A number of Domino’s Pizza outlets in the Delhi-NCR region have now joined the Open Network for Digital Commerce (ONDC). This strategic move is expected to assist Jubilant FoodWorks, the franchise owner, in bolstering profit margins and reducing the long-term dependence on online sales platforms such as Zomato and Swiggy.

Even though Domino’s outlets can be found on PhonePe’s Pincode app, they remain absent from other consumer platforms within the network, such as Paytm and Ola. SnackFax previously reported that the pizza chain has been actively incorporating ONDC as a sales channel since the year 2023.

Continue Exploring: Domino’s Pizza takes strategic step, set to join government’s ONDC network

While the majority of restaurants have joined ONDC through seller-side platforms like Magicpin, Growth Falcon, and e-Samudaay, Domino’s has independently connected with the government’s e-commerce network. This allows Domino’s to avoid paying fees to an intermediary for its presence on ONDC.
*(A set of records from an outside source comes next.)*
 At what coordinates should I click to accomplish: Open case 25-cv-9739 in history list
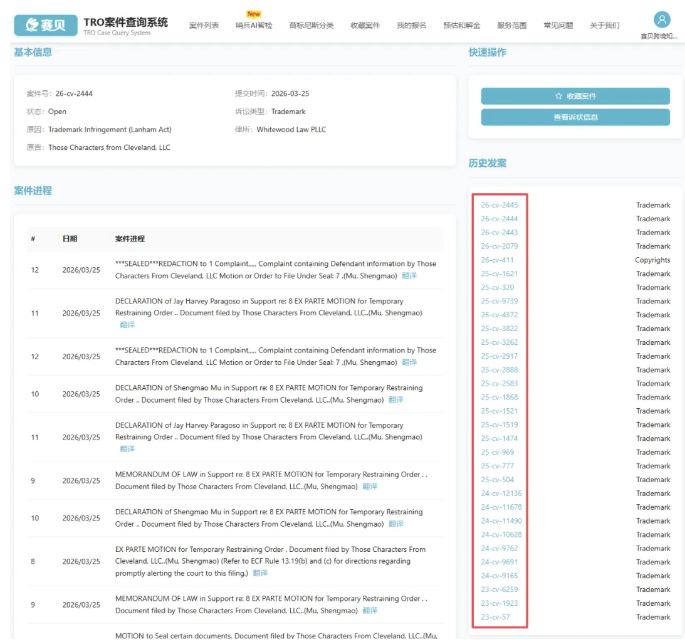[x=499, y=301]
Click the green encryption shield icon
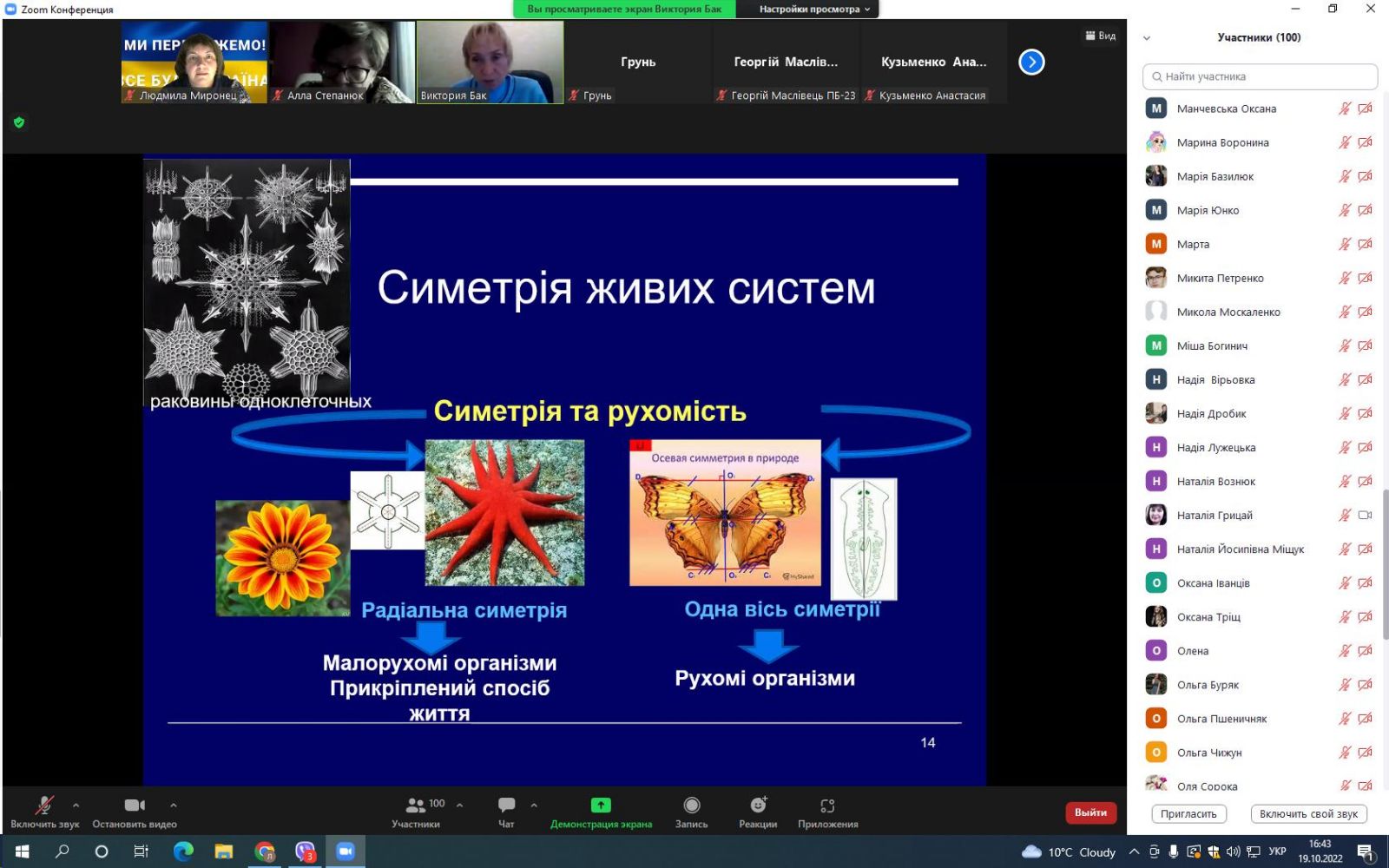This screenshot has height=868, width=1389. (19, 122)
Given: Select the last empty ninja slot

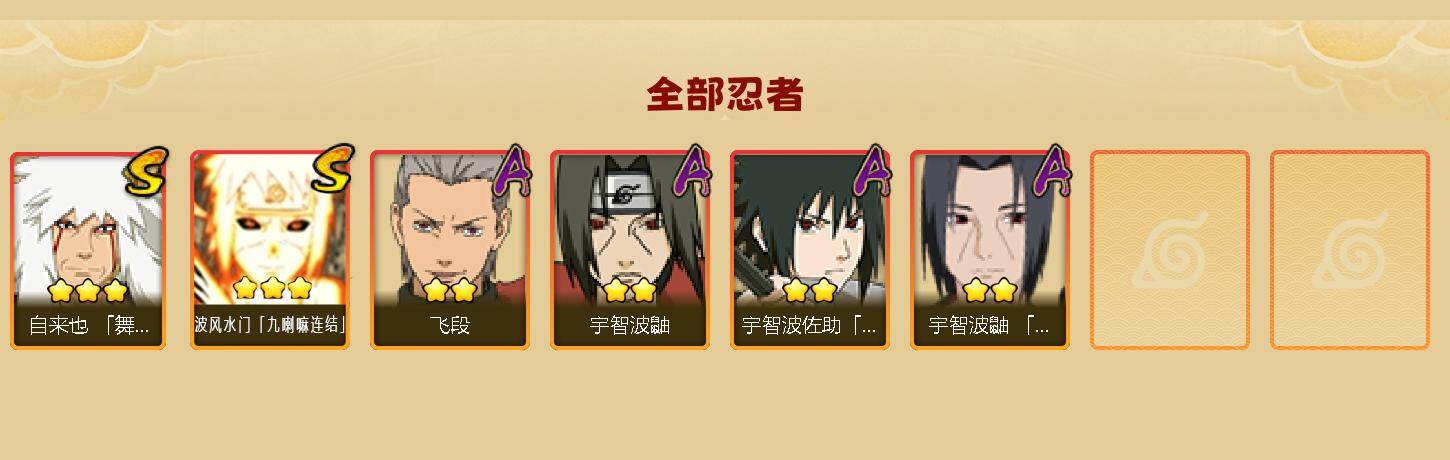Looking at the screenshot, I should 1350,249.
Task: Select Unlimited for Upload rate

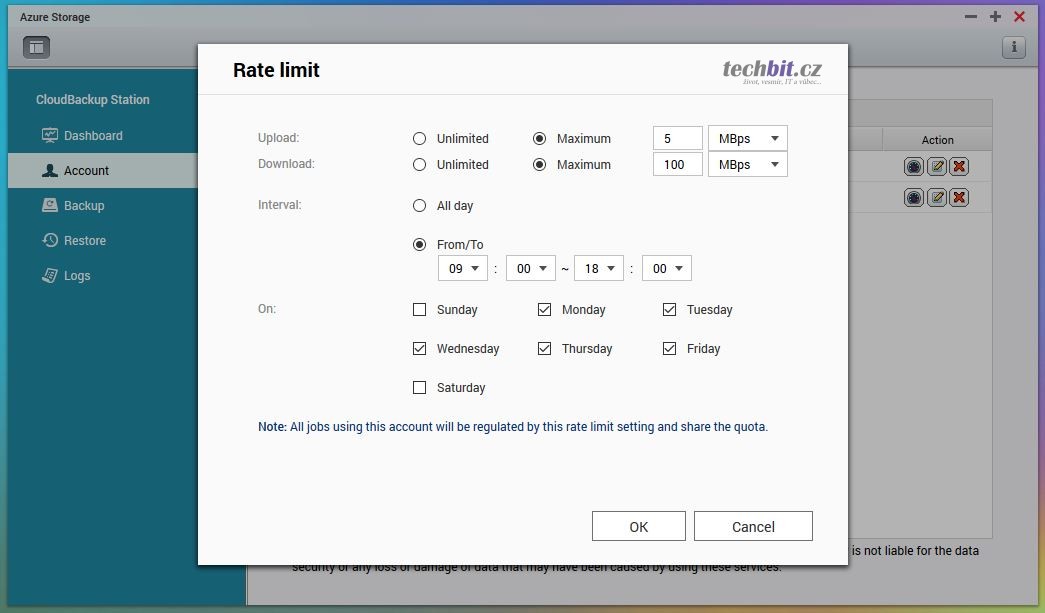Action: pos(419,139)
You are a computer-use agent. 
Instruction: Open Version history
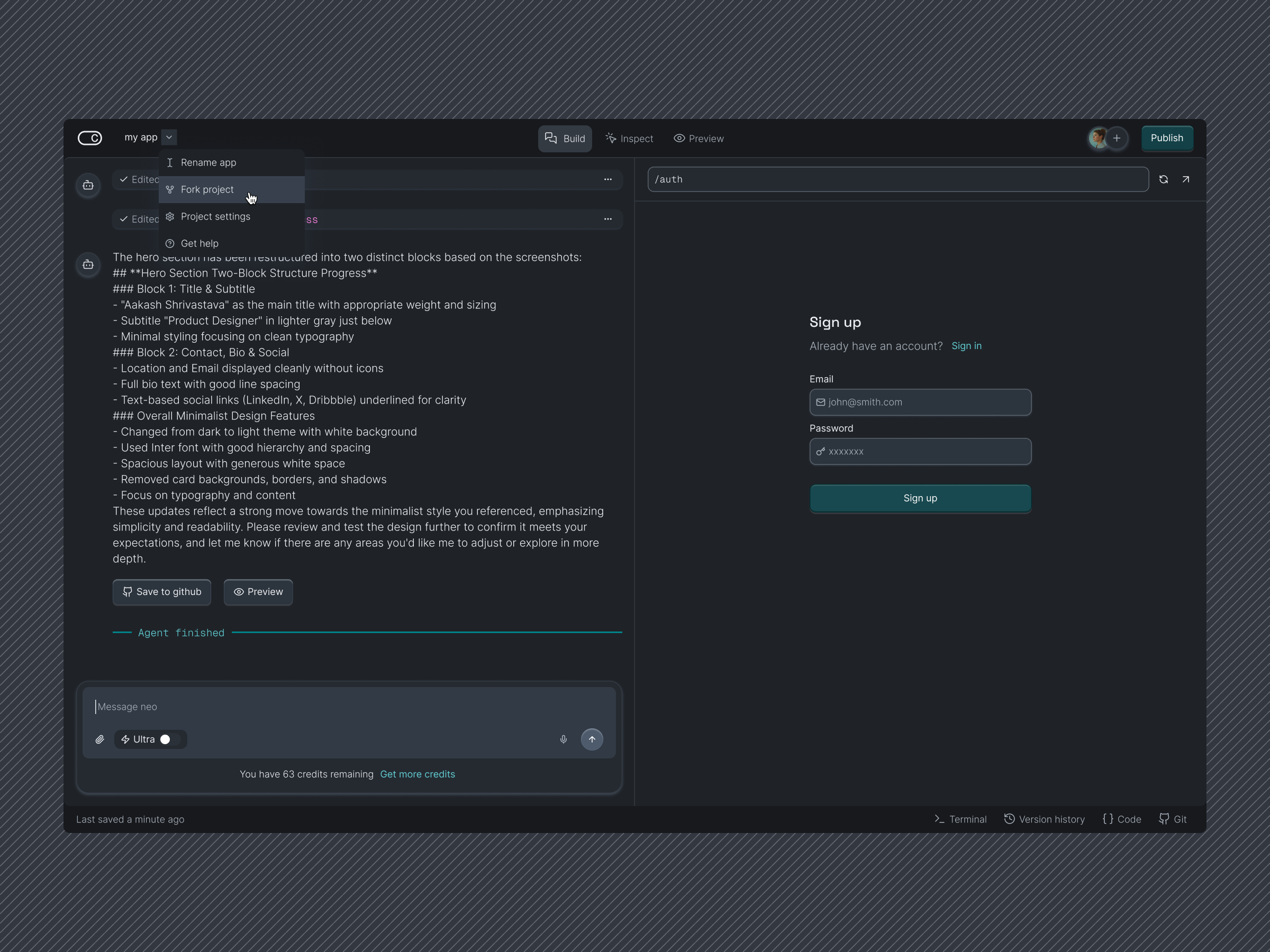pos(1045,819)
The ONDC model dissects the e-commerce value chain into various components, including the buyer-side app, gateway, seller-side app, and logistics providers. Any application, whether it’s an e-commerce platform, banking app, D2C app, or ride-hailing app, has the potential to function as a “buyer-side app.” In this role, consumers can log in to search for products and finalize transactions.

Likewise, a “seller-side” app serves as a platform where individuals or businesses, such as fashion brands, wholesalers, retailers, restaurants, cab drivers, kirana stores, and home service providers like plumbers or electricians, can register to offer their goods or services. An e-commerce platform has the option to function as both a buyer and seller app, or it may choose to operate exclusively in one of these capacities.

ONDC is viewed as a counterbalance to the dominance of Swiggy and Zomato in food delivery, Ola and Uber in ride-hailing, and Amazon and Flipkart in online retail.

Continue Exploring: ONDC sparks price war, threatens Zomato and Swiggy dominance in food delivery space

As per ONDC, reduced commissions within the network are anticipated to result in more economical prices. Sellers such as restaurants, grocery shops, and electronics brands are expected to extend these benefits to consumers by offering more affordable products.

In December, sources close to the matter revealed that ONDC achieved a milestone by surpassing 5 million transactions in a month, encompassing both ride-hailing and retail purchases.

Out of the 5.5 million transactions facilitated by ONDC in December, 2.1 million were categorized under retail, while the remaining 3.4 million fell within the mobility sector. Among retail transactions, a third were dedicated to food delivery and fashion purchases, with the remaining orders spanning newer segments such as cosmetics and electronics.

The current distribution of retail purchases marks a significant shift from the transaction breakdown in early 2023. During that period, retail constituted a mere 5-10 percent, while the mobility category overwhelmingly dominated with 90-95 percent of all ONDC transactions.

In the course of 11 months, retail transactions on ONDC have witnessed a substantial increase, rising from 1,281 in January to 2.1 million in December.